After further objections by Hodge, Gomez called a brief sidebar conference before Kendall continued with his testimony.
Kendall said he was shunned by friends and colleagues as a result of the scrutiny.
Hodge asked him if he had ever filed any complaint with the commission about its activities.
Kendall didn't answer that question. After further questioning by Hodge about his reasons for bringing the case, Kendall switched the subject. "It is a matter of public record that Senator Russell has been –" Kendall began before Gomez cut him off.
Cooper argued throughout the day that the commission was not constitutionally created, that the Legislature had no authority to create it under the provisions of the Organic Act. He cited the Home Rule Act of the District of Columbia, which provides for an elected mayor and council. Under that act, Congress reviews all legislation passed by the council before it becomes law.
There was much discussion by both sides as to whether the commission constitutes a court. By law under the Organic Act, the Legislature has the authority to create courts. Hodge pointed out that the commission was created by the Legislature as an entity within the judicial branch.

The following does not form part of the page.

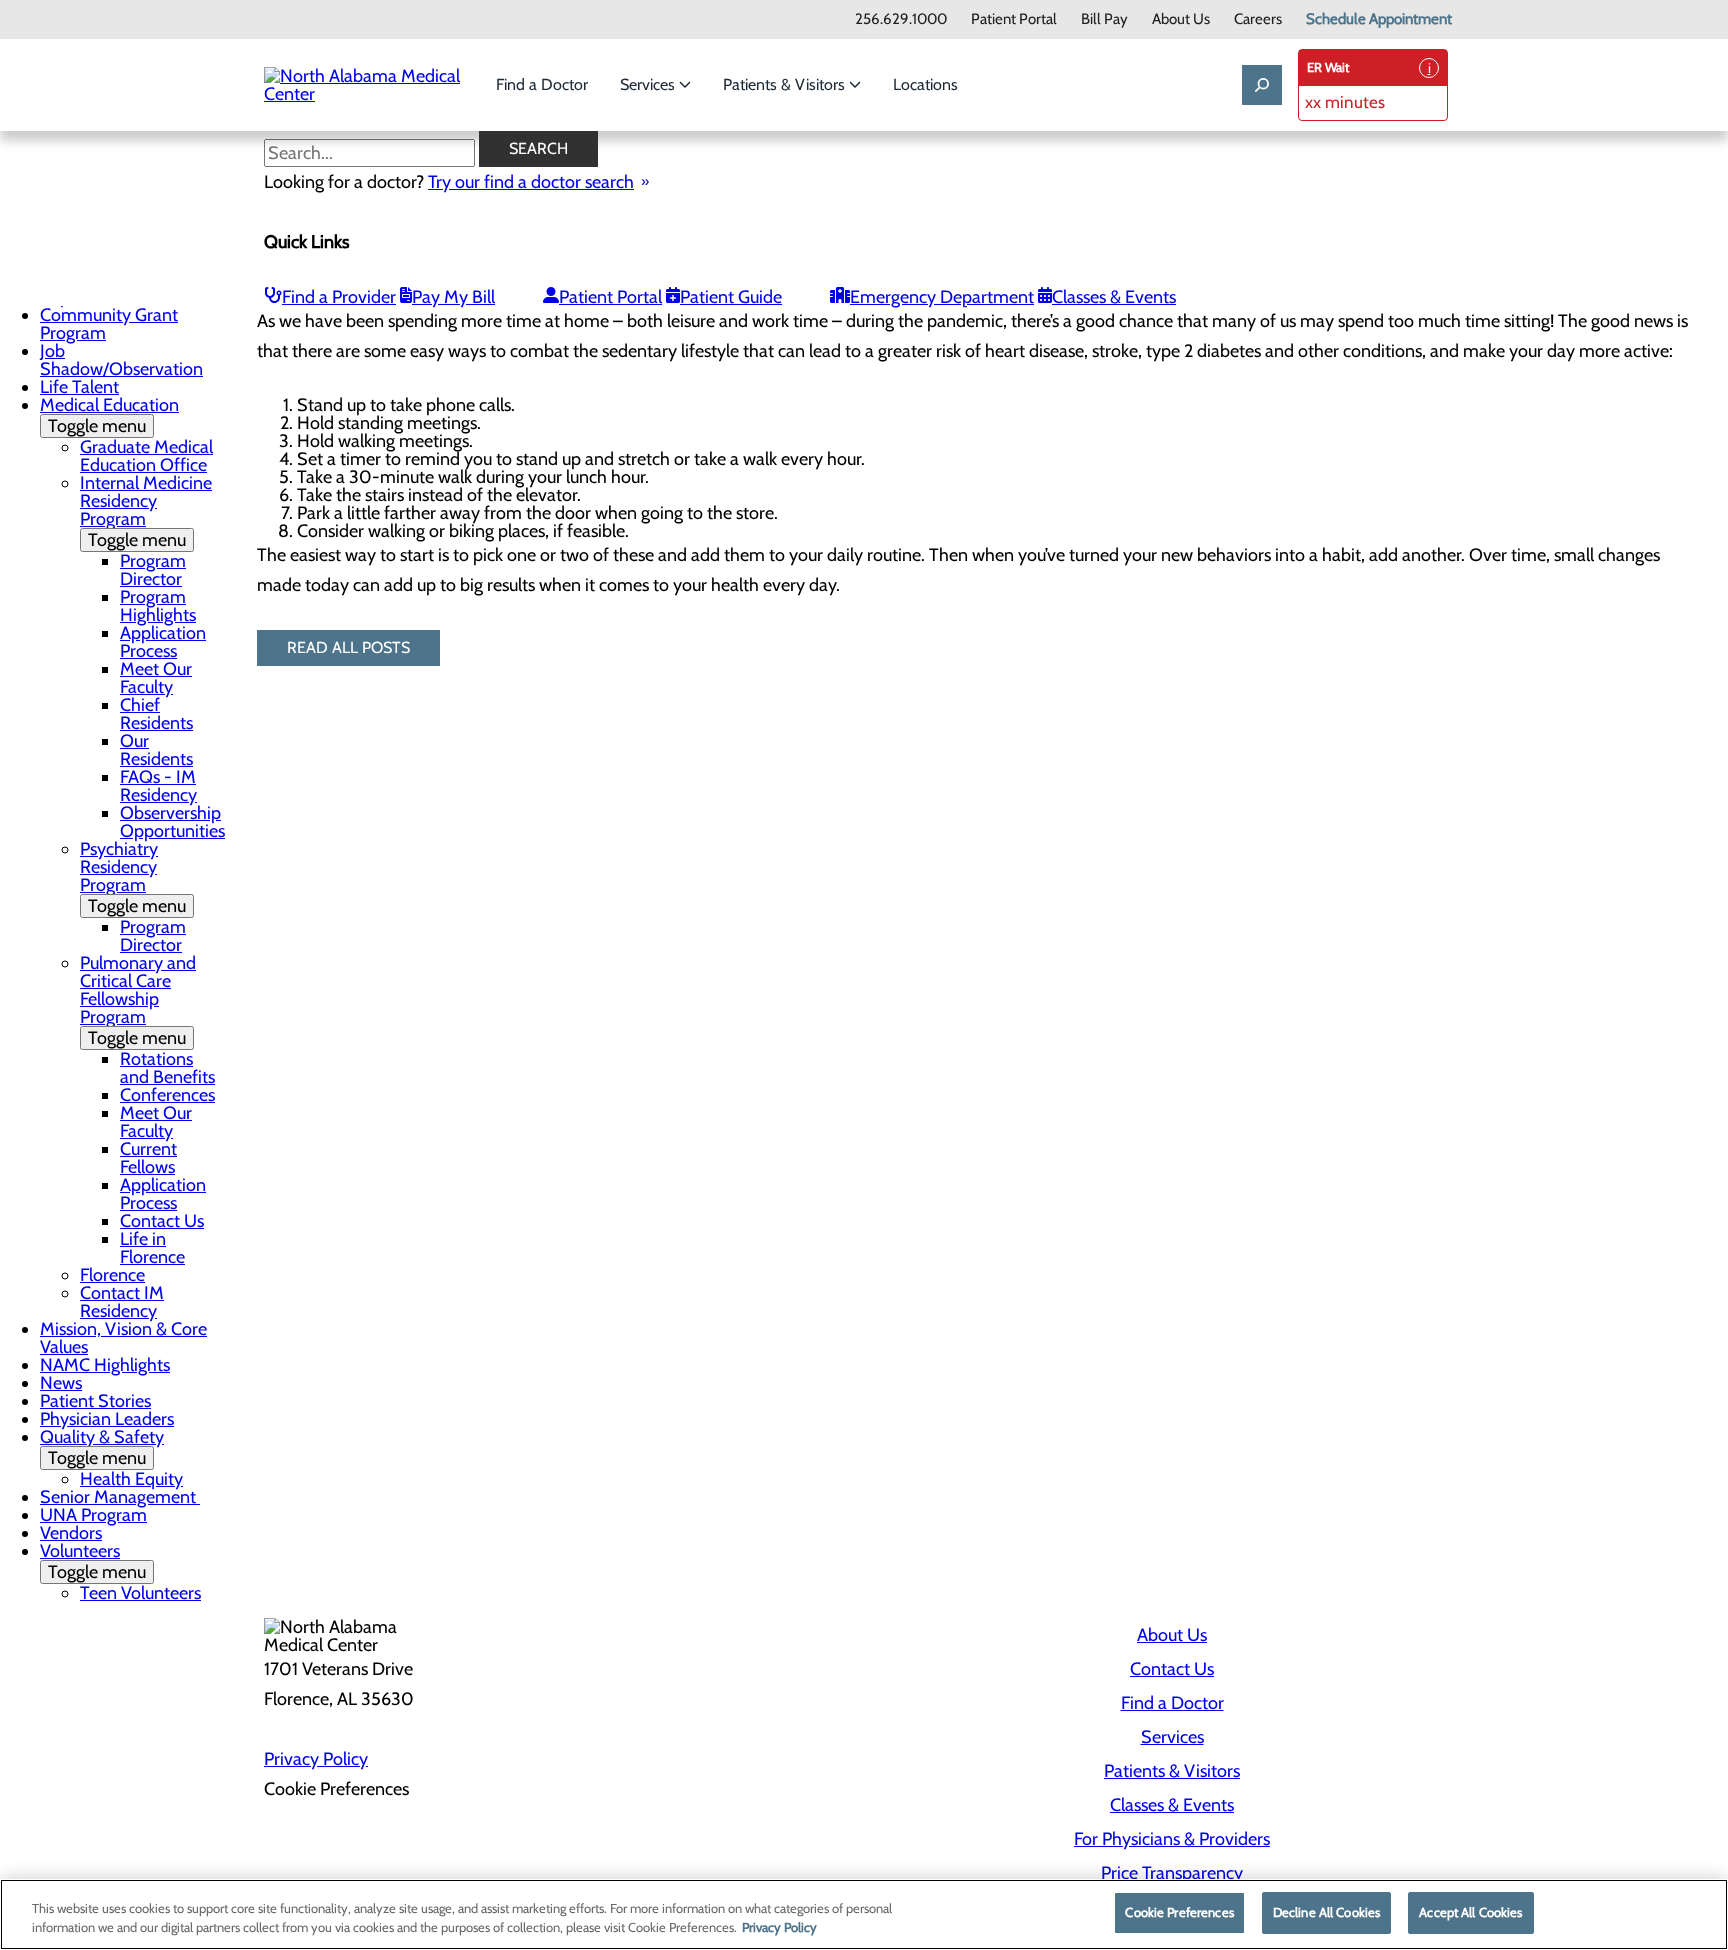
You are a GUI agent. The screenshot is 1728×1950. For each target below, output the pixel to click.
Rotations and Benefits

The very law that created the commission is the same act that created the Territorial Court (now the Superior Court).
A removal order by the commission is not effective unless the commission's decision is affirmed by the court after a review.
At the end of the day, Gomez noted, "there are a lot of issues here." After saying he would make a decision before Jan. 15, he said, "I don't know if parties are inclined to stand still until I make a decision."

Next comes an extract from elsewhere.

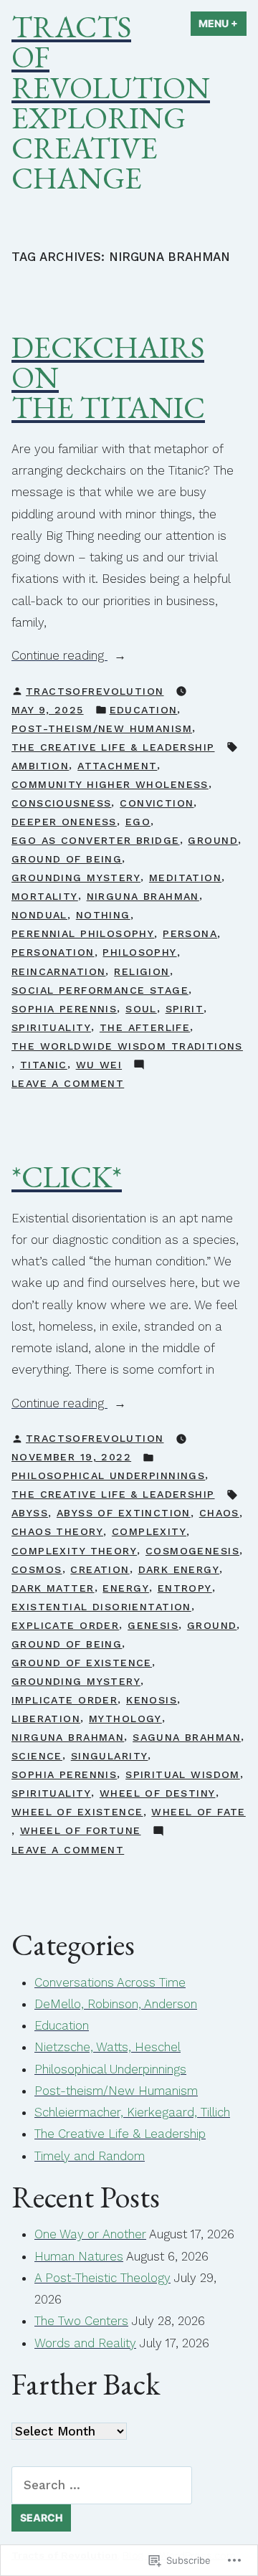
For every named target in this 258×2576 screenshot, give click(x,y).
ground (213, 840)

Cooper said he had no objection. After a huddle with the five commission members, Hodge said, "Provided the Court needs that amount of time, the commission will do so."
Gomez then asked the attorneys to file post-trial briefs.
The courtroom was filled with spectators, including Mary Mingus of the Women's Coalition of St. Croix and Lynn Gittens Spencer of the V.I. Domestic Violence and Sexual Assault Council of the V. I., both of whom have filed complaints with the commission about Kendall's court decisions.